> **EXTRACTED RECORDS**

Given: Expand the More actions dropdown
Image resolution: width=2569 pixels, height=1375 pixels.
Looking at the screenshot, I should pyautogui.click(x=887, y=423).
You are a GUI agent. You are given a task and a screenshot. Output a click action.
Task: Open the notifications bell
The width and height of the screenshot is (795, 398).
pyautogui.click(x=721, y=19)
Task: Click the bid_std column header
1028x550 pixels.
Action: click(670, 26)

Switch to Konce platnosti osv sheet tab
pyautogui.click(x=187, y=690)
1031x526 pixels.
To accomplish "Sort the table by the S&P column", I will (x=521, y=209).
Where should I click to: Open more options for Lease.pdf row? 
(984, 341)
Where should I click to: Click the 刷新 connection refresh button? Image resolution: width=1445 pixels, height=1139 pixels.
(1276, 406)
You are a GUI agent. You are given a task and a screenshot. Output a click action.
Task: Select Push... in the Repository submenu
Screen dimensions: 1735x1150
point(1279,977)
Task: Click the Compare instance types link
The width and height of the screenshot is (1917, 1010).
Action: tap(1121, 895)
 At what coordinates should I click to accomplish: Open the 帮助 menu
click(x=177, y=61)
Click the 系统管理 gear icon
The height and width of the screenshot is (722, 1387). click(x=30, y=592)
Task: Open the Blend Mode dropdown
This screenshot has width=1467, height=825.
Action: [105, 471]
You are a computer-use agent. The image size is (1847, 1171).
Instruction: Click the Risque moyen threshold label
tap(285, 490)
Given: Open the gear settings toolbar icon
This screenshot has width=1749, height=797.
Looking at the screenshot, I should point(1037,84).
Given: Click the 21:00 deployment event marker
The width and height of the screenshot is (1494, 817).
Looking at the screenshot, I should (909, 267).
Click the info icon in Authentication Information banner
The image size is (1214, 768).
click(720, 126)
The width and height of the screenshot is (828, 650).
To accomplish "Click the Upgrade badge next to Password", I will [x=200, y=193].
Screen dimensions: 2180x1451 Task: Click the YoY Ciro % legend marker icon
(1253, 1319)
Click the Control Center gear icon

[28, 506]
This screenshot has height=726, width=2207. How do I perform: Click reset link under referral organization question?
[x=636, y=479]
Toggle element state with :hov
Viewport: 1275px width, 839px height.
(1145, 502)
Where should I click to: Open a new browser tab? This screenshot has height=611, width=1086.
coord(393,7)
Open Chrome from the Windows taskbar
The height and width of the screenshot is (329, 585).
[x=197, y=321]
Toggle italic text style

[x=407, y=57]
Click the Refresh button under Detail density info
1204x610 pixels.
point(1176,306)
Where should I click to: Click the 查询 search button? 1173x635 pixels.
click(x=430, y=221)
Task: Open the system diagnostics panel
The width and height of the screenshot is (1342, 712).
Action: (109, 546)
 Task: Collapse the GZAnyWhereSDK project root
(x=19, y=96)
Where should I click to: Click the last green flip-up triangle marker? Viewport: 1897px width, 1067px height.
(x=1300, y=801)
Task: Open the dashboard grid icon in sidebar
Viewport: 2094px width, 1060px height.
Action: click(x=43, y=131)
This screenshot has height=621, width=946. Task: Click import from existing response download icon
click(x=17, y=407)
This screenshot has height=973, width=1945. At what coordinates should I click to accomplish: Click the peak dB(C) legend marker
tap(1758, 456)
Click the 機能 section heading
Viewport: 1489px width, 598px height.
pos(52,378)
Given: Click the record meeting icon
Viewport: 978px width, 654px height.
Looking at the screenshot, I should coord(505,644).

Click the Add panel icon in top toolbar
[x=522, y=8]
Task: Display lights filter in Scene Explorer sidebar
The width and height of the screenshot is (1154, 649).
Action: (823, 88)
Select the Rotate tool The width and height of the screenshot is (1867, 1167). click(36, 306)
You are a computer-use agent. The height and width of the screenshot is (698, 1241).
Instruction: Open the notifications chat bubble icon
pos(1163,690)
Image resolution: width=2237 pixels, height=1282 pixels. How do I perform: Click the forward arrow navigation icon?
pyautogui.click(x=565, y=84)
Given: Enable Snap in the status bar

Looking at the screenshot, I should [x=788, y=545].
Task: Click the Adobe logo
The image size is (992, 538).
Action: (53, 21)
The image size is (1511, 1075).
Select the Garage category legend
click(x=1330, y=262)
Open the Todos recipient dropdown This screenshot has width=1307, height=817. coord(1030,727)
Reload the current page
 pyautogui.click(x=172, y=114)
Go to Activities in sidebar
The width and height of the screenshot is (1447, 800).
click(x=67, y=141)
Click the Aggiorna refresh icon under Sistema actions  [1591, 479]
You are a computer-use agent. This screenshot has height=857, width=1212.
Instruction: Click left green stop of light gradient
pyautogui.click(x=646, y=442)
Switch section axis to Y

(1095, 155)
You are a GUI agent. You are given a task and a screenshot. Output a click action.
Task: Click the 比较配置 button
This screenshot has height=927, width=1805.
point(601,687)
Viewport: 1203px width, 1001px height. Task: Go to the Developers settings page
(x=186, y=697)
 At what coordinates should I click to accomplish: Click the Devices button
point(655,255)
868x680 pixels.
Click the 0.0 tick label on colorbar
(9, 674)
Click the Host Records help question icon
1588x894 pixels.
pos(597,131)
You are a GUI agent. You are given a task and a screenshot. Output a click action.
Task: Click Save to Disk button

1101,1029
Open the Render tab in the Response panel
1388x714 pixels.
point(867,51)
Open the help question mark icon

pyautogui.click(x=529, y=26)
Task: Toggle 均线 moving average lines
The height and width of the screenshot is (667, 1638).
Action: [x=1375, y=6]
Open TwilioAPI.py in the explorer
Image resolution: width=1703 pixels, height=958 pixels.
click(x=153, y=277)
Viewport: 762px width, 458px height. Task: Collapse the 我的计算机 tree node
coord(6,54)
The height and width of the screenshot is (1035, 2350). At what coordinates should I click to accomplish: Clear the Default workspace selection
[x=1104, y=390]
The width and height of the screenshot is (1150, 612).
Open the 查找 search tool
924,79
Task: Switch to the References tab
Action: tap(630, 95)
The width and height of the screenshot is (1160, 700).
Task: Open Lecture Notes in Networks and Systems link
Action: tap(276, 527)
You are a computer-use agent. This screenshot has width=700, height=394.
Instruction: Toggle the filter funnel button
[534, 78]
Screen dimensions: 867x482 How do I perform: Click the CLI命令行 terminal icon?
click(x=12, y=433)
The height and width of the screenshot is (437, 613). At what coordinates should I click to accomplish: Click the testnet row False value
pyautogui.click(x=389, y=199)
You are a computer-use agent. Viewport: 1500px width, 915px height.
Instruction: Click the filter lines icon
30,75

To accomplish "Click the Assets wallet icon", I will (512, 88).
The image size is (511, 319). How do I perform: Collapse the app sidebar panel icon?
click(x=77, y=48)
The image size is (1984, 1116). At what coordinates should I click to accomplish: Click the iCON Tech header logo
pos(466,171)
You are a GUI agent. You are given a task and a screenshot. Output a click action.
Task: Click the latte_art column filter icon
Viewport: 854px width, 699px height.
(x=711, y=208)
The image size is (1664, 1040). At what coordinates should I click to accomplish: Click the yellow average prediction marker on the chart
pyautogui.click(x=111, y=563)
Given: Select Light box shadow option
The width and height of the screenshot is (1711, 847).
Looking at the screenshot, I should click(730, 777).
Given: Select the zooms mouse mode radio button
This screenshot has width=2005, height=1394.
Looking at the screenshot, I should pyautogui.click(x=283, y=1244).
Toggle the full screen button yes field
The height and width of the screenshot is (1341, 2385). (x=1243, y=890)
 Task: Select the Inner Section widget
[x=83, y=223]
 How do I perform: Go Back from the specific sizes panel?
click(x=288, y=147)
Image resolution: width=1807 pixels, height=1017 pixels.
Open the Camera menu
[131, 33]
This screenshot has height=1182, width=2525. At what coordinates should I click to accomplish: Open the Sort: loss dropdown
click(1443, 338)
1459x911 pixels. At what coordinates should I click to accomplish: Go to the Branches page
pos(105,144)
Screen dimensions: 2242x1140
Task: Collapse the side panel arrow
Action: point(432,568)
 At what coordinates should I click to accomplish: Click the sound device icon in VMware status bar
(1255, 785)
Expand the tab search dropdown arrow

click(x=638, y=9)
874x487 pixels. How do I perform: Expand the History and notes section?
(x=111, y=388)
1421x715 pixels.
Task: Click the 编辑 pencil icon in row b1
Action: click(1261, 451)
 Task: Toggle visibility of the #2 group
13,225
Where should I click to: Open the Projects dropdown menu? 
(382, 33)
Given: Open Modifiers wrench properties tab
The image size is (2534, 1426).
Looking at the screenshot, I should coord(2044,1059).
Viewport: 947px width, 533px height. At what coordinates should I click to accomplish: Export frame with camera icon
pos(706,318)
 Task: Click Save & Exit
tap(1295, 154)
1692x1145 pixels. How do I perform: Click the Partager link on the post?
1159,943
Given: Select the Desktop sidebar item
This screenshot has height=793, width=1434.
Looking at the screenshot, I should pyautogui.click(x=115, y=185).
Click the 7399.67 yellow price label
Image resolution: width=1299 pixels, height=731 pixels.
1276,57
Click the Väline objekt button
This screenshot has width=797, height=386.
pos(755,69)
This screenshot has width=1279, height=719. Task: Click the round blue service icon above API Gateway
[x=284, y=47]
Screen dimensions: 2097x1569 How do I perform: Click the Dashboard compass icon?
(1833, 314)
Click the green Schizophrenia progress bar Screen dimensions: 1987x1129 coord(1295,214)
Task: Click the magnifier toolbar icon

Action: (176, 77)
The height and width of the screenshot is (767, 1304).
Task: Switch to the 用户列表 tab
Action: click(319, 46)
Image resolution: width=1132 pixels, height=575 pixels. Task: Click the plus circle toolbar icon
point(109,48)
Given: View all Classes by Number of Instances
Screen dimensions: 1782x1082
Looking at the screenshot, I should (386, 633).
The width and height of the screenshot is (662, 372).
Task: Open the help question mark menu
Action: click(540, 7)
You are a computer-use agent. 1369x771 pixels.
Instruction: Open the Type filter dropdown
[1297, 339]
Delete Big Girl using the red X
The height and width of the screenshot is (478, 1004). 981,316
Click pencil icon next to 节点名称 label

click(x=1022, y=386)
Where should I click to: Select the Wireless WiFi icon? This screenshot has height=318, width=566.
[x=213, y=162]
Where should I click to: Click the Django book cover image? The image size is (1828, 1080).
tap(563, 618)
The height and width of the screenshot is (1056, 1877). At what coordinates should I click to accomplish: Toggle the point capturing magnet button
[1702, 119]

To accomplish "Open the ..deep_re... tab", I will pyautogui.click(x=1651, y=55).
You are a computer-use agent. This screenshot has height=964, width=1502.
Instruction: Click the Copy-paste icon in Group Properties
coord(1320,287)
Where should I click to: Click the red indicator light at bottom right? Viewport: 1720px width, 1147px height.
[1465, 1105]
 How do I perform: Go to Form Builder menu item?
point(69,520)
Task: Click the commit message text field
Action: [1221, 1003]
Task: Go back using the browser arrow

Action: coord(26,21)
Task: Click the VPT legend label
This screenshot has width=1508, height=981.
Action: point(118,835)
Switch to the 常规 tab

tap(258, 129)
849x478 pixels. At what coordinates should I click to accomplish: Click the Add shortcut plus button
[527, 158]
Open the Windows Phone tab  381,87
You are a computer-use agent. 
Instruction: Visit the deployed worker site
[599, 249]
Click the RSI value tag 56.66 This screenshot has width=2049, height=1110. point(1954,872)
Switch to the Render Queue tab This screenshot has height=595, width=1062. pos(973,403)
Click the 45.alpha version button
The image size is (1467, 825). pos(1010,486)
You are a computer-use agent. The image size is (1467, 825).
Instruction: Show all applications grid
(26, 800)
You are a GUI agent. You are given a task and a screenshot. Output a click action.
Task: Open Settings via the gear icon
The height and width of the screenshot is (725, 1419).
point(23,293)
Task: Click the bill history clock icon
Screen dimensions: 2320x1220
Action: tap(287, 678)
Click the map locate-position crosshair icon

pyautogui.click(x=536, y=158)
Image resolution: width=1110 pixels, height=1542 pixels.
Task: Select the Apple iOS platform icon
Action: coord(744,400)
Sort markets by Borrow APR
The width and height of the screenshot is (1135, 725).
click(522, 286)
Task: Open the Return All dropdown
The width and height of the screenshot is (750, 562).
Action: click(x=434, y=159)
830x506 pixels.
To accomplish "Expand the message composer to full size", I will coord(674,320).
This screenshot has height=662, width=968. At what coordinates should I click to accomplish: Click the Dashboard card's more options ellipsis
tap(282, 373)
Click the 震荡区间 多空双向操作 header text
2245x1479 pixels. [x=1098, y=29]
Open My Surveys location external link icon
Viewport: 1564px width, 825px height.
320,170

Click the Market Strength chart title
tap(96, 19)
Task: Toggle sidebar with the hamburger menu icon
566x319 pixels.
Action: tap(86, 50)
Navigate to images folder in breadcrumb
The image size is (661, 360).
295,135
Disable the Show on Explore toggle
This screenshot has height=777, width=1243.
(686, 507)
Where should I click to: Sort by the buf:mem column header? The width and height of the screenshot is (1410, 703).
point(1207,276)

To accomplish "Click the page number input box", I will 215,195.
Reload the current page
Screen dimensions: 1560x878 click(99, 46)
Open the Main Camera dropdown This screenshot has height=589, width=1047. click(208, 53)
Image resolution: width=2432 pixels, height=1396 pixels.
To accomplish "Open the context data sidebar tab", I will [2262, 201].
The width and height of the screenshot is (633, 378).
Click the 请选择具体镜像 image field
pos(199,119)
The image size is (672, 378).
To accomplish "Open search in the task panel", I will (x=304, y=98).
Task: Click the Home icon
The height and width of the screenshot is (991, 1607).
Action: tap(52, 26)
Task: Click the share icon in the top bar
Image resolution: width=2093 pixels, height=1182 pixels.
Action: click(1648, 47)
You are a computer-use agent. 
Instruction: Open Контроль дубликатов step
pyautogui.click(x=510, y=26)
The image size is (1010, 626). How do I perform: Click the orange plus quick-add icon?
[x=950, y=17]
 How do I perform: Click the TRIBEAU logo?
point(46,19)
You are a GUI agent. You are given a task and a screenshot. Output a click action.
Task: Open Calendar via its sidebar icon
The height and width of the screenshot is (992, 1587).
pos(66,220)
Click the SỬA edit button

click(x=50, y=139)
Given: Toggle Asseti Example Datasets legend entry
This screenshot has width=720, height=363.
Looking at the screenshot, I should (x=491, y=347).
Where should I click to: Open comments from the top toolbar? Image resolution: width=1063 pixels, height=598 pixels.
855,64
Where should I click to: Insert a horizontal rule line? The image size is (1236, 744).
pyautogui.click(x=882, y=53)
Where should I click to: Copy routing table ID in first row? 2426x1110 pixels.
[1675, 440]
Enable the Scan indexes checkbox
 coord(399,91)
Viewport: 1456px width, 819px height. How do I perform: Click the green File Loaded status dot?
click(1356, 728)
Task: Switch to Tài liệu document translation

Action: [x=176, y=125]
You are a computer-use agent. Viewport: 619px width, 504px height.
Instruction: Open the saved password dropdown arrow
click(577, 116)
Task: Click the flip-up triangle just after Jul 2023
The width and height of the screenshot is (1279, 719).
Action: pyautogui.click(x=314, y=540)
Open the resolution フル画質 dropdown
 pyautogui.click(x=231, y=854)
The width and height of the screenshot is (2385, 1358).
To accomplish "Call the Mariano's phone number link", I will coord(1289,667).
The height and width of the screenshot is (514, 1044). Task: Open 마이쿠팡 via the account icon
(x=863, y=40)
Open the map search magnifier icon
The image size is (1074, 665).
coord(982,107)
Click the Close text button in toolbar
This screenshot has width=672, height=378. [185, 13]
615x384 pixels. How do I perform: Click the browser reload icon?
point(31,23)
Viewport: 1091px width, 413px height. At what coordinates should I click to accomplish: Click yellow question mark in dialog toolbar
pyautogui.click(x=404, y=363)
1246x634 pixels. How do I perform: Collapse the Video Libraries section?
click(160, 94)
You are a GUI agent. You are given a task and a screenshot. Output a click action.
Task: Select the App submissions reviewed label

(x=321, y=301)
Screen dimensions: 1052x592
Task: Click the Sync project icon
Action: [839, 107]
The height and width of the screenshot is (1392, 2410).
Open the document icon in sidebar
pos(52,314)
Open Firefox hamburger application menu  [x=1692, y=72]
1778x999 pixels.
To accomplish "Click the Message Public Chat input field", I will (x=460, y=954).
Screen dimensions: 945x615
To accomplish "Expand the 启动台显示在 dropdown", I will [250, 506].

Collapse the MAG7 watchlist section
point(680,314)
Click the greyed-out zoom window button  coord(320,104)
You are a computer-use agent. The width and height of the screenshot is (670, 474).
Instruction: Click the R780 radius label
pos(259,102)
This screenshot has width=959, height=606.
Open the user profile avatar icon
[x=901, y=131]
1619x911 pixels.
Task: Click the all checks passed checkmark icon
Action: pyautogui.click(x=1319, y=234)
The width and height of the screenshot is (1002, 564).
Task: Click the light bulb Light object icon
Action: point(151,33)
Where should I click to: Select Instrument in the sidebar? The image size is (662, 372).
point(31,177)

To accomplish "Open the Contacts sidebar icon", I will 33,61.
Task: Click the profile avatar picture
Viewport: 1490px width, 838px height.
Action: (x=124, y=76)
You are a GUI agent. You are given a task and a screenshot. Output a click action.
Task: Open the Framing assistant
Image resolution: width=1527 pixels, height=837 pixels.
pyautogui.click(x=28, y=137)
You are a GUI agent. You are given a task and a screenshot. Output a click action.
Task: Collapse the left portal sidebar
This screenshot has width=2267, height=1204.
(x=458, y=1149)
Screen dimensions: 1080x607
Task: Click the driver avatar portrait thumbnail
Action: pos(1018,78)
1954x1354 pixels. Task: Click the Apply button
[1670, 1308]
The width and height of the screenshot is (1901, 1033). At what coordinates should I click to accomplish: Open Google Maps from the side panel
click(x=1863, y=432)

> **WORK ORDER**
Reproduce exactly the lines that run from the start of the records to the line with "Task: Open the notifications bell", both included.

> **ANSWER AREA**
Given: Expand the More actions dropdown
Image resolution: width=2569 pixels, height=1375 pixels.
Looking at the screenshot, I should pyautogui.click(x=887, y=423).
You are a GUI agent. You are given a task and a screenshot. Output a click action.
Task: Open the notifications bell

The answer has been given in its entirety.